Description of the task
Please quote the entries below word for word, leaving out the pictures.

Provided material
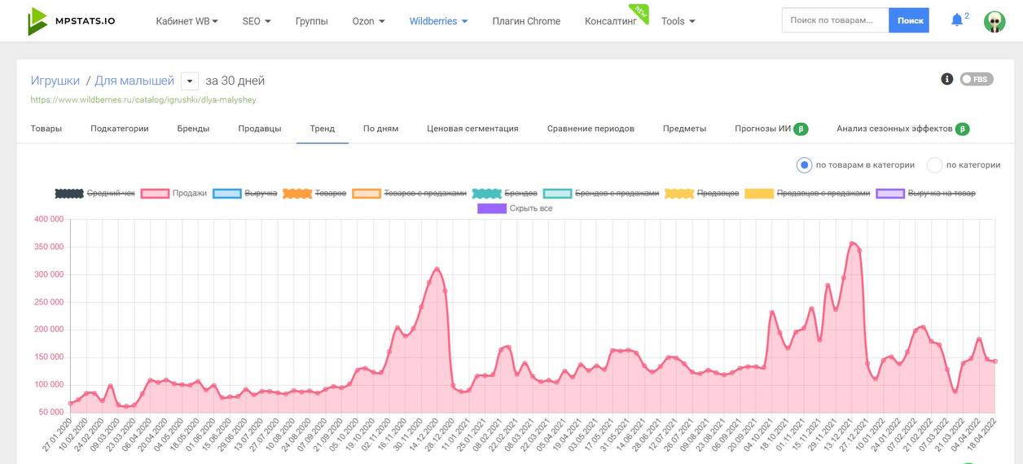Open category selector arrow beside Для малышей
This screenshot has width=1023, height=464.
pyautogui.click(x=190, y=81)
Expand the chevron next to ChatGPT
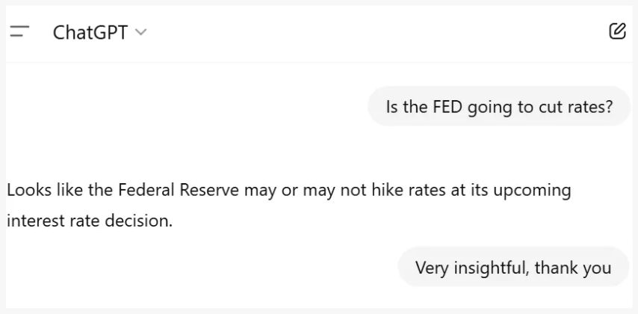This screenshot has height=314, width=638. point(141,32)
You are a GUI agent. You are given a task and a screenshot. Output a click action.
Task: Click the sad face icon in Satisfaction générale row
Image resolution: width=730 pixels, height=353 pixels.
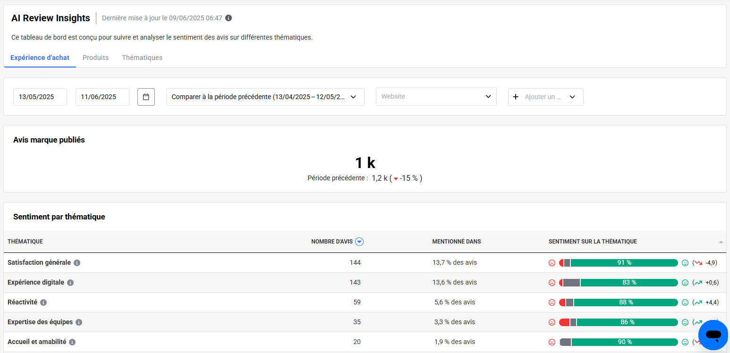point(552,263)

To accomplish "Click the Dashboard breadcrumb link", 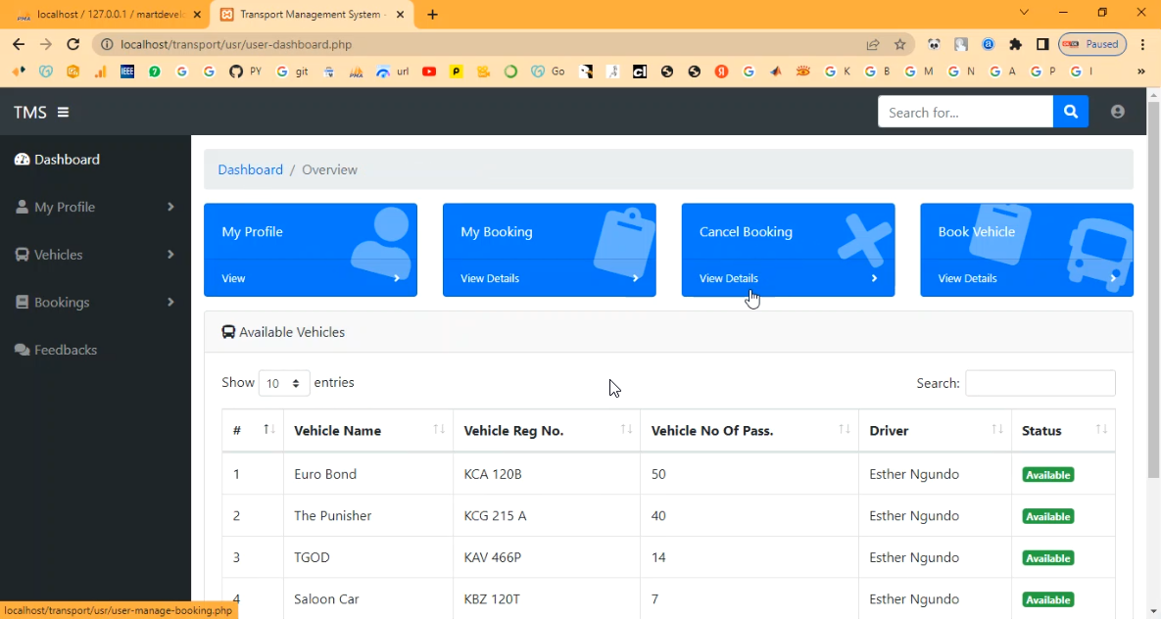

Result of the exercise
Open category selector arrow beside Для малышей
This screenshot has width=1023, height=464.
pyautogui.click(x=190, y=81)
Expand the chevron next to ChatGPT
This screenshot has height=314, width=638. point(141,32)
You are a GUI agent. You are given a task and a screenshot. Output a click action.
Task: Click the sad face icon in Satisfaction générale row
Image resolution: width=730 pixels, height=353 pixels.
point(552,263)

To accomplish "Click the Dashboard breadcrumb link", 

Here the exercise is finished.